• **What you should do**
Extract the listing lines verbatim, starting with the line containing "Given: Open the comment" and going on through the line containing "Looking at the screenshot, I should (x=721, y=611).", both ends included. Leave the pictures out of the answer.
***
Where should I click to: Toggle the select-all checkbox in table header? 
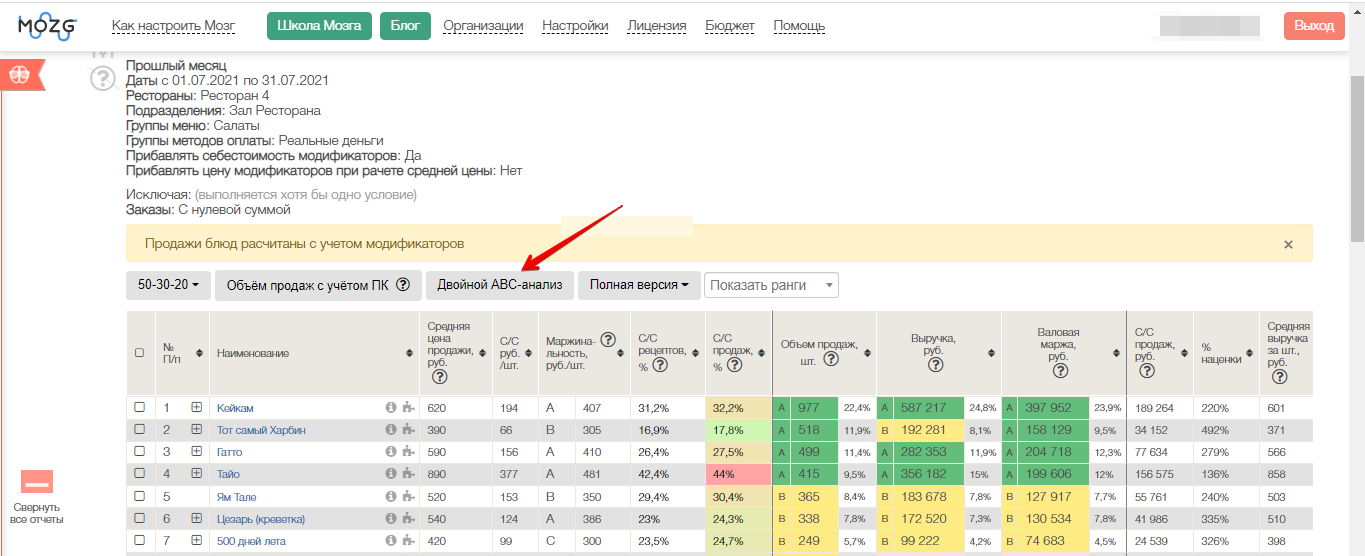click(140, 353)
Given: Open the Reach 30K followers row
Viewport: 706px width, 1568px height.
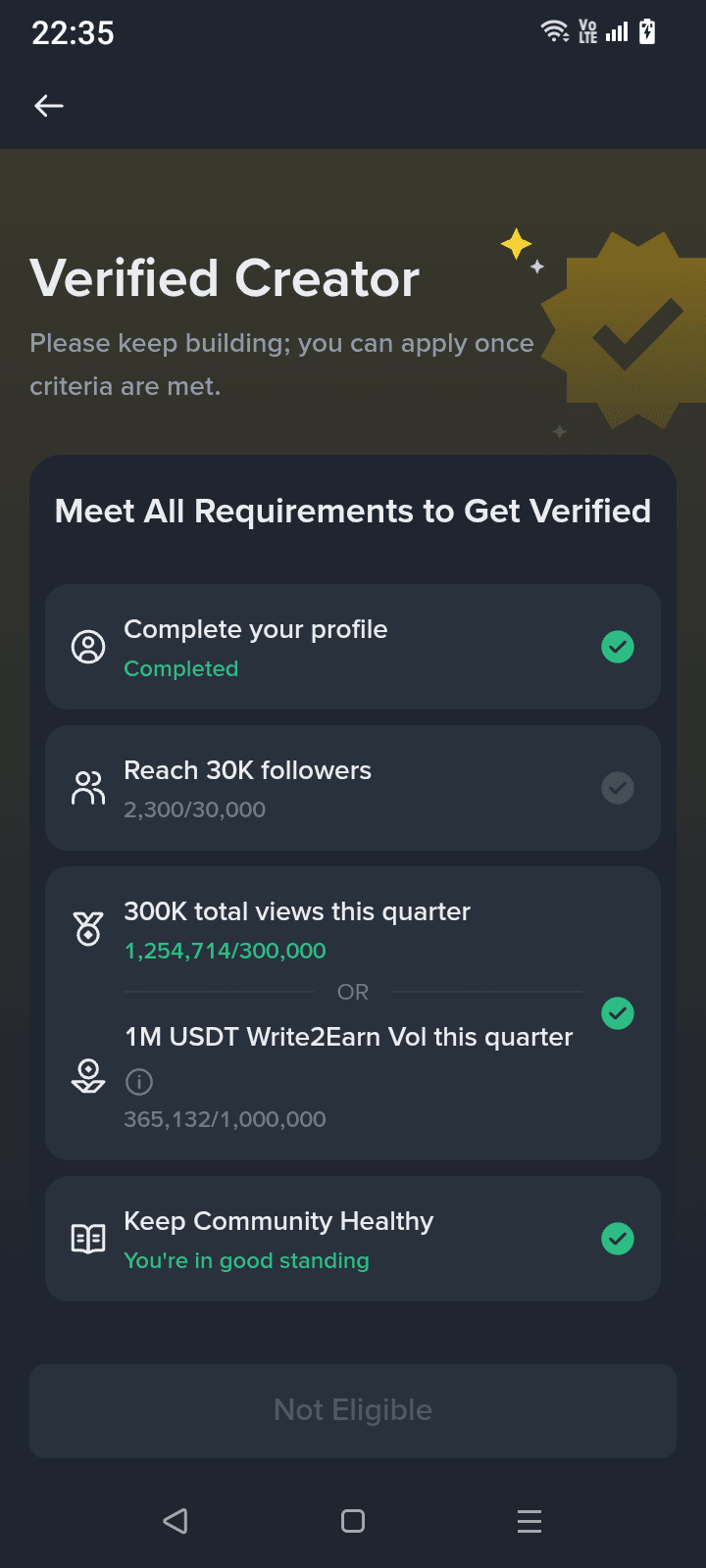Looking at the screenshot, I should click(353, 788).
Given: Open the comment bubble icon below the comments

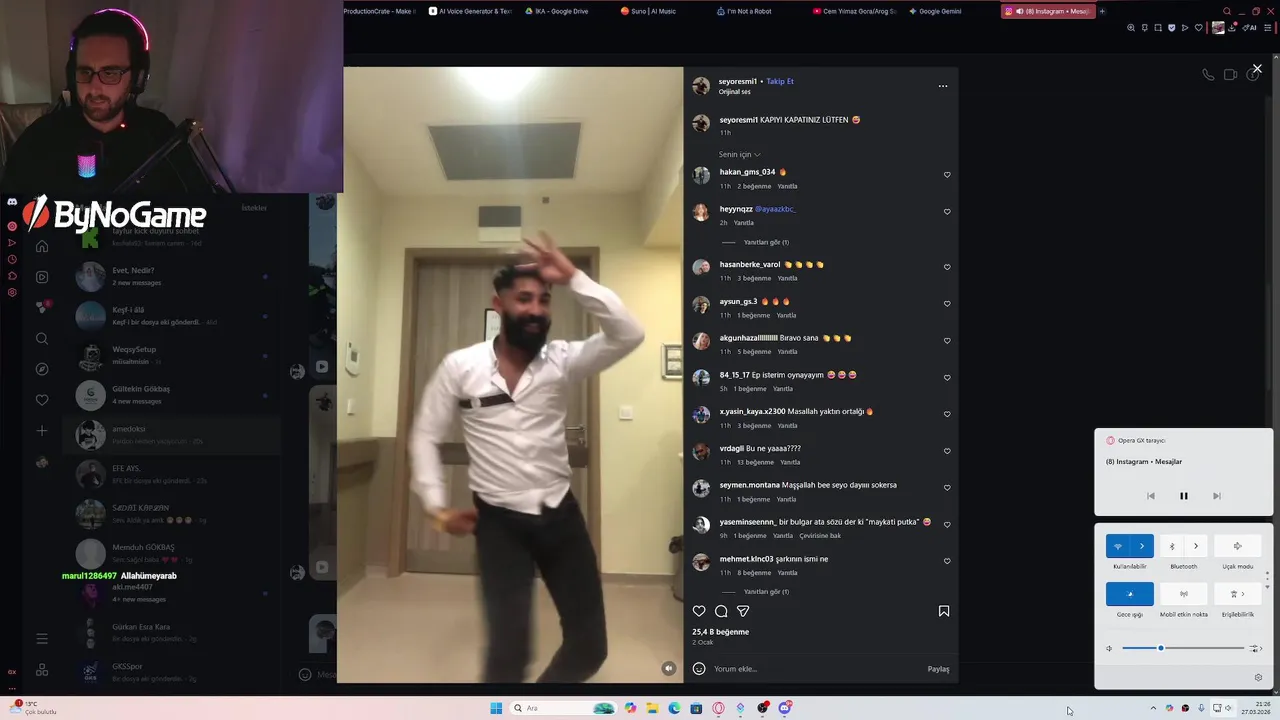Looking at the screenshot, I should (x=721, y=611).
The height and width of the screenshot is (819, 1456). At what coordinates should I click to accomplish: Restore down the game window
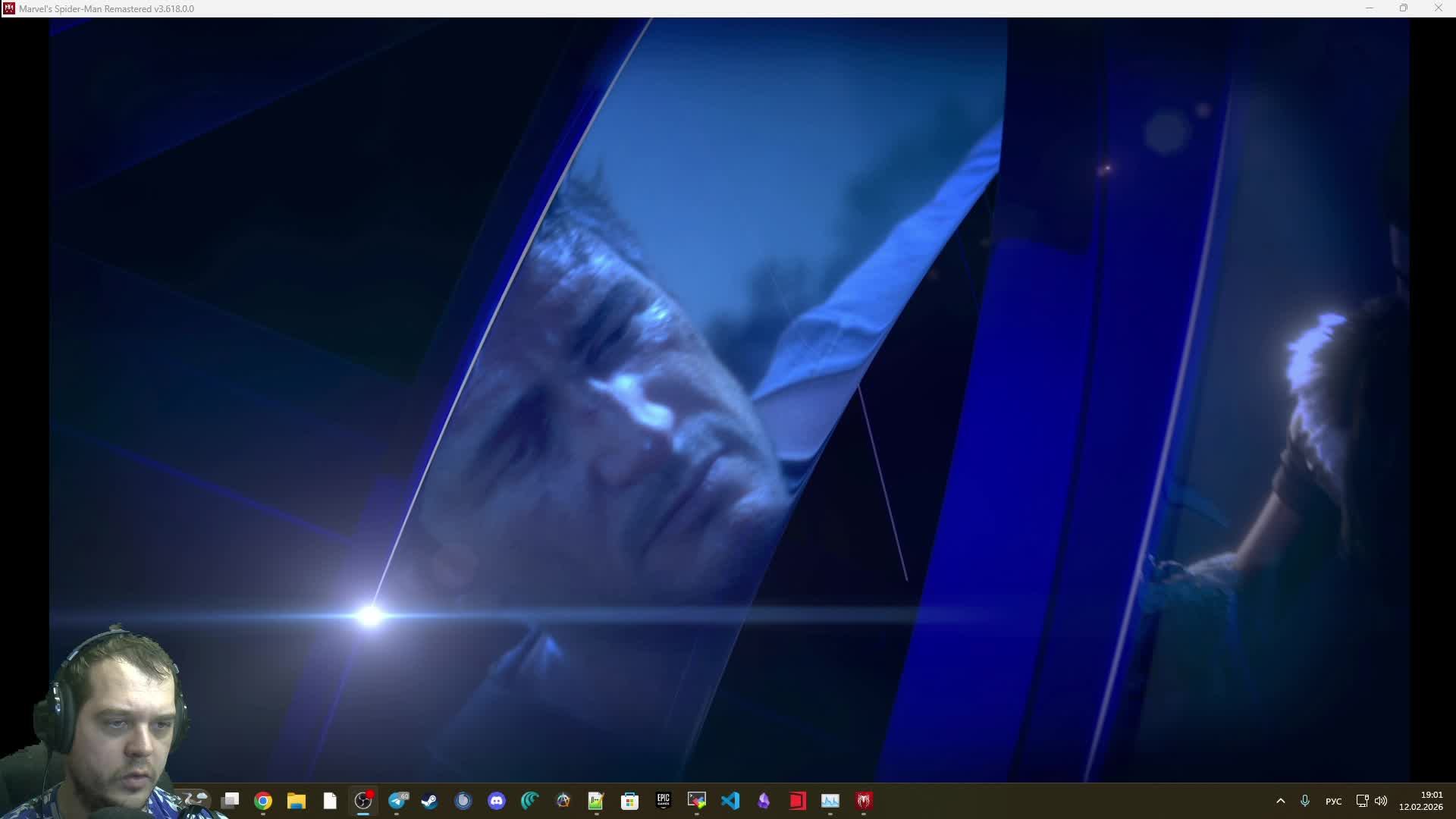pyautogui.click(x=1404, y=8)
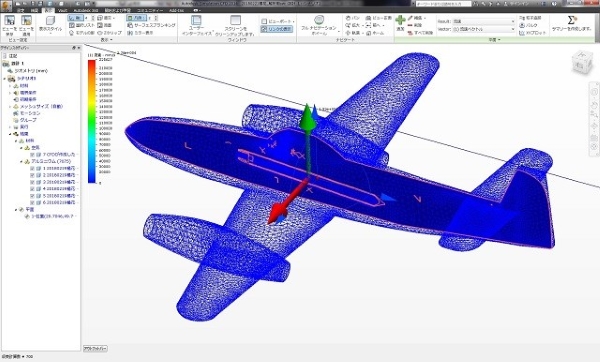Open the Display Style cube icon
Screen dimensions: 600x362
[x=50, y=21]
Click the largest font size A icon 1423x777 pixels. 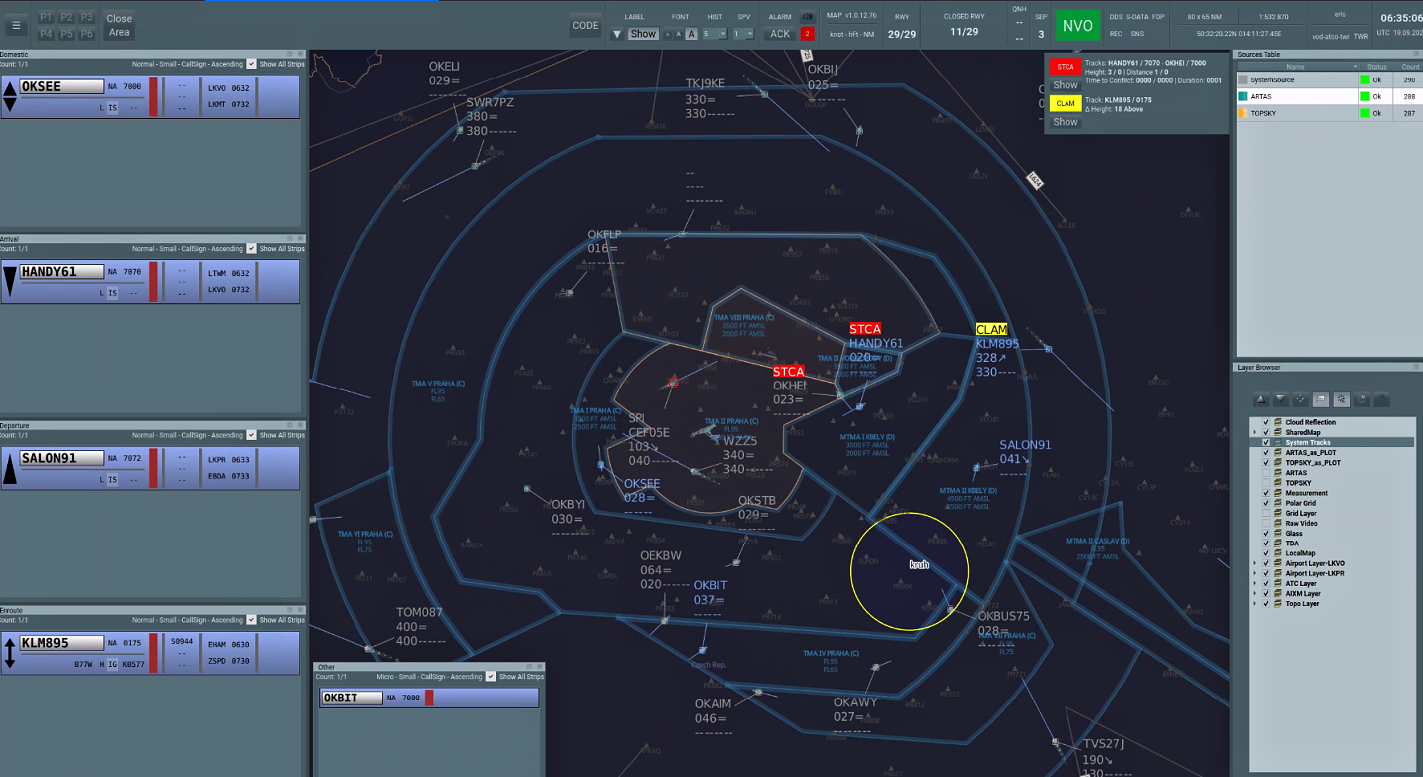tap(692, 34)
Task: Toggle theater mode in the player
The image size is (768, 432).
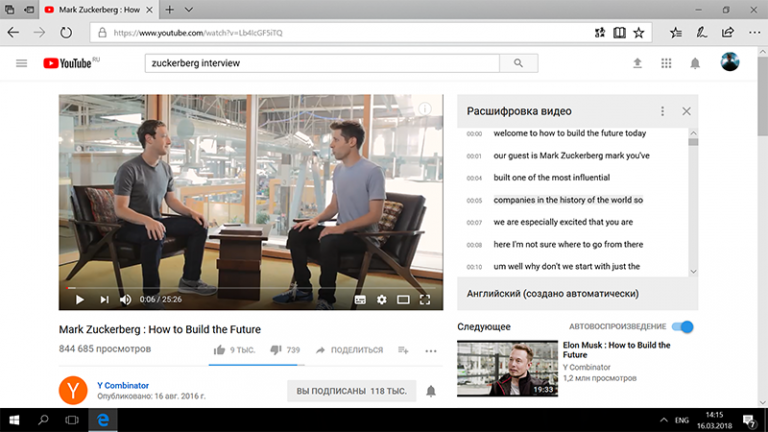Action: [403, 299]
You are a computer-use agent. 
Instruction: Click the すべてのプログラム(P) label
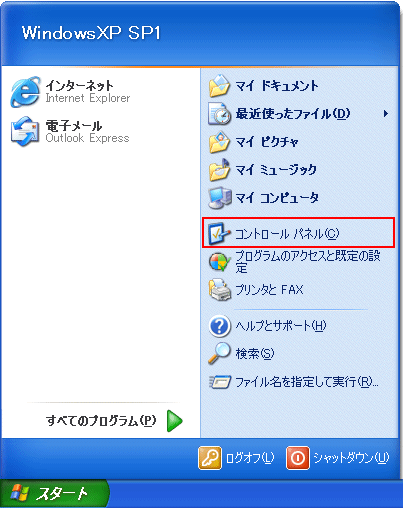click(x=101, y=421)
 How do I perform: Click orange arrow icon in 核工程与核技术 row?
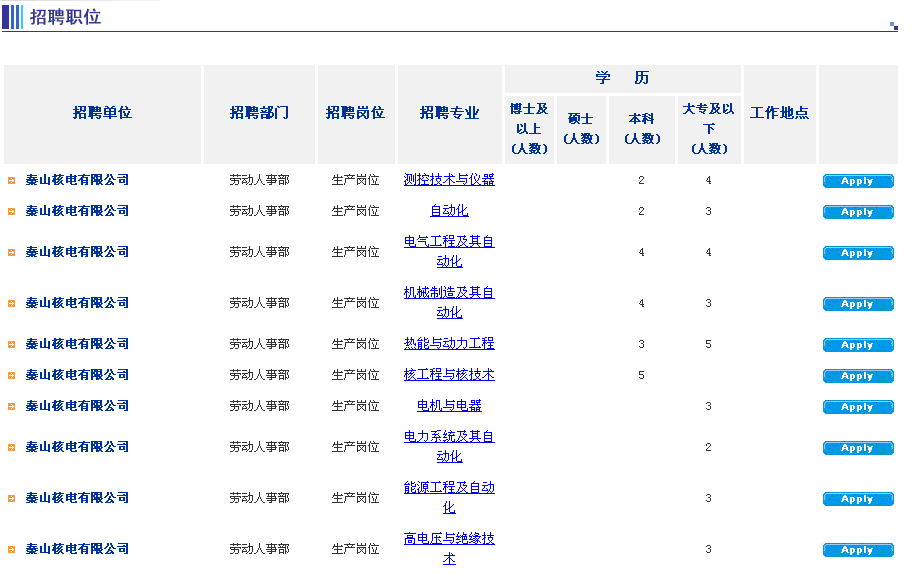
***
• **Solved problem**
Given: Open the comment bubble icon below the comments

Looking at the screenshot, I should (x=721, y=611).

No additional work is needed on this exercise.